Saved entries:
================
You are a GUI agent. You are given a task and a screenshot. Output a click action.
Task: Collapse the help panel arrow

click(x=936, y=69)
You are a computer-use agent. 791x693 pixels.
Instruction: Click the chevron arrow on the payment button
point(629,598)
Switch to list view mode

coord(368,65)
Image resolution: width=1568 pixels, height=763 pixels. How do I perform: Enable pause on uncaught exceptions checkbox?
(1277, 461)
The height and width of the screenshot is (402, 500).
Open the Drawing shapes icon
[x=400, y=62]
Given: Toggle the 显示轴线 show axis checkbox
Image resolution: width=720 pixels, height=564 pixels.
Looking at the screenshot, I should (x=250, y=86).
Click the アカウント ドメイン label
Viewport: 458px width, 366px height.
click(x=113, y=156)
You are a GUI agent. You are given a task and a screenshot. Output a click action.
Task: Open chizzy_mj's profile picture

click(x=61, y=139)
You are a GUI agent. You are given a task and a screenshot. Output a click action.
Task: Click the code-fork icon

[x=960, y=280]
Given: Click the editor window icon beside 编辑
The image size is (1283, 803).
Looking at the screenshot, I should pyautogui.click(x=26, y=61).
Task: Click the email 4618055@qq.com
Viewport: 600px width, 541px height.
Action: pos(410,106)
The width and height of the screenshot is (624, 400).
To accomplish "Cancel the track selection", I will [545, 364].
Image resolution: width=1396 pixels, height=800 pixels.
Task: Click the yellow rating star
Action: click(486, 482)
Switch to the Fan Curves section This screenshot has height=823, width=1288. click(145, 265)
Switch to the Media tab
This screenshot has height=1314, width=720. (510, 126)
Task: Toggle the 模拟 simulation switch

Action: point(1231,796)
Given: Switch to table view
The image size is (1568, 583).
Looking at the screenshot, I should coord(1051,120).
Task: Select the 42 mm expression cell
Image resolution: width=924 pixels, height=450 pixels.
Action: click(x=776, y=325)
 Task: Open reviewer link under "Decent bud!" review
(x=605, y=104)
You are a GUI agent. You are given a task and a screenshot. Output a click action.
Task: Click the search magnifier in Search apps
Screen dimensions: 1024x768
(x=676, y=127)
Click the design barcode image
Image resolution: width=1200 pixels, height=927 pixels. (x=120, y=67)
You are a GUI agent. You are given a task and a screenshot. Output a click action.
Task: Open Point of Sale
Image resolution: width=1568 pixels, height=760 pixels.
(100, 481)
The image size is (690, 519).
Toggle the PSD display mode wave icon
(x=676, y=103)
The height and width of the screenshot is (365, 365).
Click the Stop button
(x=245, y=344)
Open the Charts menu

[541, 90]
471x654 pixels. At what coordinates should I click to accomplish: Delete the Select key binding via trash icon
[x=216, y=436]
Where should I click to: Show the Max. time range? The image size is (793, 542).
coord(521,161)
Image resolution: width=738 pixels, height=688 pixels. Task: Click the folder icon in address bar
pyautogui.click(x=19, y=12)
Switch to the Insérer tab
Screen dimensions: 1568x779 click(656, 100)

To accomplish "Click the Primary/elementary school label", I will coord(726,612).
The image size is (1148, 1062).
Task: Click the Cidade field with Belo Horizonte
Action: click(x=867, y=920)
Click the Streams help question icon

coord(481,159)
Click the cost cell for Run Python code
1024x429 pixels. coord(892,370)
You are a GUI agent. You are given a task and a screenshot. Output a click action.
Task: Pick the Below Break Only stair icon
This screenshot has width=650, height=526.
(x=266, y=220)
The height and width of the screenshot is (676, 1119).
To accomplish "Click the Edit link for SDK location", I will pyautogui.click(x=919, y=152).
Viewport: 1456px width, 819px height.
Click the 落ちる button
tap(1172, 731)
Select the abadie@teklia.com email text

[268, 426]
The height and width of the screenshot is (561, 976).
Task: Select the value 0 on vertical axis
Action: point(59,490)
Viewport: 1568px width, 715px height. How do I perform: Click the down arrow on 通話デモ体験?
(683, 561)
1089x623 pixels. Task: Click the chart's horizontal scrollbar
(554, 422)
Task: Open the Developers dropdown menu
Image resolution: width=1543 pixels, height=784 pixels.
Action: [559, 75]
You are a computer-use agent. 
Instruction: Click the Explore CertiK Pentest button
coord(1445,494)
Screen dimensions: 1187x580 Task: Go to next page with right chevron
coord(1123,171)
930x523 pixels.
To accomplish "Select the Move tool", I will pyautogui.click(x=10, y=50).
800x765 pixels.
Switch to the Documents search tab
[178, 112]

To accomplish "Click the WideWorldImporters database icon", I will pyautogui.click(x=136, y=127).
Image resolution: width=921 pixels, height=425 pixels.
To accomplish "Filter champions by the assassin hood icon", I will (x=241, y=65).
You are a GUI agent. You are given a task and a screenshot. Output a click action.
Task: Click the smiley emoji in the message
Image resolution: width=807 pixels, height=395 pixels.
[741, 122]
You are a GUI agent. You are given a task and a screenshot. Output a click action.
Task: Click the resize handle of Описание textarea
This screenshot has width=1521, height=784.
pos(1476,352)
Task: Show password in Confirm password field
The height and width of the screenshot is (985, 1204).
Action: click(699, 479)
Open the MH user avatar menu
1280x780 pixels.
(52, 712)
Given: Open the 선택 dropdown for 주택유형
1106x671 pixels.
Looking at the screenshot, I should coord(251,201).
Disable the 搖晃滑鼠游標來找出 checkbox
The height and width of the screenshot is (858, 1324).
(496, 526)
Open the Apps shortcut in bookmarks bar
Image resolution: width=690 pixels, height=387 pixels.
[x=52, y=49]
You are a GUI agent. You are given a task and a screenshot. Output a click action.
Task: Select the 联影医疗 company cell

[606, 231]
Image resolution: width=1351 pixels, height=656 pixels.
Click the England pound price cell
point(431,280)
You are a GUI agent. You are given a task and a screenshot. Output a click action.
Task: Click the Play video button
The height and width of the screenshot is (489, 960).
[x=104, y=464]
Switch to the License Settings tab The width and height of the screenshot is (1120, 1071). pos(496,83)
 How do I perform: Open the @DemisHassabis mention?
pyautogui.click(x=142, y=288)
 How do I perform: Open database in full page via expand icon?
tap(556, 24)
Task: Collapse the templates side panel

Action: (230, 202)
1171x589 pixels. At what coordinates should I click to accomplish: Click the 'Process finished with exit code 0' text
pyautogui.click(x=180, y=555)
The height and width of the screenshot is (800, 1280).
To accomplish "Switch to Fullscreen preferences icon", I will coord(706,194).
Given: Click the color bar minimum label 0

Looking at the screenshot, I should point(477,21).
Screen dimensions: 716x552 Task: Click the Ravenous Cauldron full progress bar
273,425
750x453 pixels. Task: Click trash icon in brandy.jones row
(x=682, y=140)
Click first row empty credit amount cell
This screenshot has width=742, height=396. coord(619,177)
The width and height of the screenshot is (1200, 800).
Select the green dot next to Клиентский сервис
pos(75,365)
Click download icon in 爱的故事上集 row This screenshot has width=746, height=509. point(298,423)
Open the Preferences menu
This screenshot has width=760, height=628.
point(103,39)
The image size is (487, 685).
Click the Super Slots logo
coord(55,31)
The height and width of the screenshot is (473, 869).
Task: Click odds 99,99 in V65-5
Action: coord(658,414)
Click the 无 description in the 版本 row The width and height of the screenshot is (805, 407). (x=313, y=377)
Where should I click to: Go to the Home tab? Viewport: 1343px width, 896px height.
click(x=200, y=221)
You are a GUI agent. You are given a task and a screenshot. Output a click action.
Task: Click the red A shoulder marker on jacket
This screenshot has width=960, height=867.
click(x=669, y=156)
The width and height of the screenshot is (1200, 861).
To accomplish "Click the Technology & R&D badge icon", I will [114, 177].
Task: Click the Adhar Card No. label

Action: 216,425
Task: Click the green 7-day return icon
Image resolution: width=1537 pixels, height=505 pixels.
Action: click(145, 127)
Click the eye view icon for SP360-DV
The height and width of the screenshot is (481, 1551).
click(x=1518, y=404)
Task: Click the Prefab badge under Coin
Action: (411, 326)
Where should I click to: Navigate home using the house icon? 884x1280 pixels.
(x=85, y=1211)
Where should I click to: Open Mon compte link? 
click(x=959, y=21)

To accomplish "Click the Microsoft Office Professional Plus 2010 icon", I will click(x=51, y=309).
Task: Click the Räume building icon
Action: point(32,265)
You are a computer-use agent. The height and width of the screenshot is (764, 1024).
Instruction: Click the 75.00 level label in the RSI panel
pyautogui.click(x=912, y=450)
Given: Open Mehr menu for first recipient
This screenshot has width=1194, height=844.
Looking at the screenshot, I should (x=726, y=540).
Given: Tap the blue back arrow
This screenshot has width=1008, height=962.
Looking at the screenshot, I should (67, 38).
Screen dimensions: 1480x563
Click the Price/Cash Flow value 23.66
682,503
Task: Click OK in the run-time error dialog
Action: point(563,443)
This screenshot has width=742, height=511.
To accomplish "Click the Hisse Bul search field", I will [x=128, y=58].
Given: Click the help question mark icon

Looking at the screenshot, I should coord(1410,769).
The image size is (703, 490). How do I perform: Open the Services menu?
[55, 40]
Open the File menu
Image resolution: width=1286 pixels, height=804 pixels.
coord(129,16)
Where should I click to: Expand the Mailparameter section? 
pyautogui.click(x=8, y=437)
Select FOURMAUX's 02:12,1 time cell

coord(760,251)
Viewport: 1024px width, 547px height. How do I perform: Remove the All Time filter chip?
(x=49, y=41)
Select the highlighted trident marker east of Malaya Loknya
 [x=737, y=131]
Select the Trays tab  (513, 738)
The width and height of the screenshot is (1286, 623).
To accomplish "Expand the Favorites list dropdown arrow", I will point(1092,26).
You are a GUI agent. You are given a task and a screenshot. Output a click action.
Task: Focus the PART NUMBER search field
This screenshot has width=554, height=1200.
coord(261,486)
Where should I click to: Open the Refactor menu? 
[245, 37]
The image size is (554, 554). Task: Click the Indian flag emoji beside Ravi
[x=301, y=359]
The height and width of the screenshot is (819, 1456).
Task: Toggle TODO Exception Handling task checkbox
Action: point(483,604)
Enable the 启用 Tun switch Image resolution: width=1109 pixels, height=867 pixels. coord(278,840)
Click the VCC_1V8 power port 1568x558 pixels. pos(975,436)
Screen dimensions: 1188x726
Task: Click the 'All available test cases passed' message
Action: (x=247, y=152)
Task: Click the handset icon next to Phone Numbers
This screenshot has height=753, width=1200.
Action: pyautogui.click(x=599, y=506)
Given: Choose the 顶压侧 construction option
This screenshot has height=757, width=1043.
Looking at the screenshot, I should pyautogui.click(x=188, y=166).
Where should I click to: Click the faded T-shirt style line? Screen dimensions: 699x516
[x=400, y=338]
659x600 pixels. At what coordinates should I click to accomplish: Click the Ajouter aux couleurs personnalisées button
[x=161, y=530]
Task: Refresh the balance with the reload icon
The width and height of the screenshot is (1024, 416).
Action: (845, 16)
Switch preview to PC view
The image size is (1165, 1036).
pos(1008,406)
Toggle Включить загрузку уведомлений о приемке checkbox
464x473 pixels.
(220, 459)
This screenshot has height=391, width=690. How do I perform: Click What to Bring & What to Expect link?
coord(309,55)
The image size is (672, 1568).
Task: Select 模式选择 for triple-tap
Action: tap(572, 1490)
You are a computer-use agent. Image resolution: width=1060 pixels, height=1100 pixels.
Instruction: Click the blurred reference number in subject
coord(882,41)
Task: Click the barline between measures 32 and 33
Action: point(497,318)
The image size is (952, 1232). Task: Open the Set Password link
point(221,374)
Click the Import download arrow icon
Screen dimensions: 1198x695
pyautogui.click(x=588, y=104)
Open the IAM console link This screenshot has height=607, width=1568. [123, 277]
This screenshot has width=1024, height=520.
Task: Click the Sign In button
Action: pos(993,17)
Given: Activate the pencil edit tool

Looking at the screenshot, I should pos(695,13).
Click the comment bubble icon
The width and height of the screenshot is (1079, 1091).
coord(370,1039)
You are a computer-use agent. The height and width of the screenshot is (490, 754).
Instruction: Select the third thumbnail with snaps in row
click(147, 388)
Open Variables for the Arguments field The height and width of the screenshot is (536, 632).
================
Your goal:
Go through the entries and copy each line holding the string "computer".

Response to the task:
You are a computer-use agent. 791x693 pixels.
You are a computer-use agent. 
You are a computer-use agent. The height and width of the screenshot is (764, 1024).
You are a computer-use agent. Image resolution: width=1060 pixels, height=1100 pixels.
You are a computer-use agent. The height and width of the screenshot is (490, 754).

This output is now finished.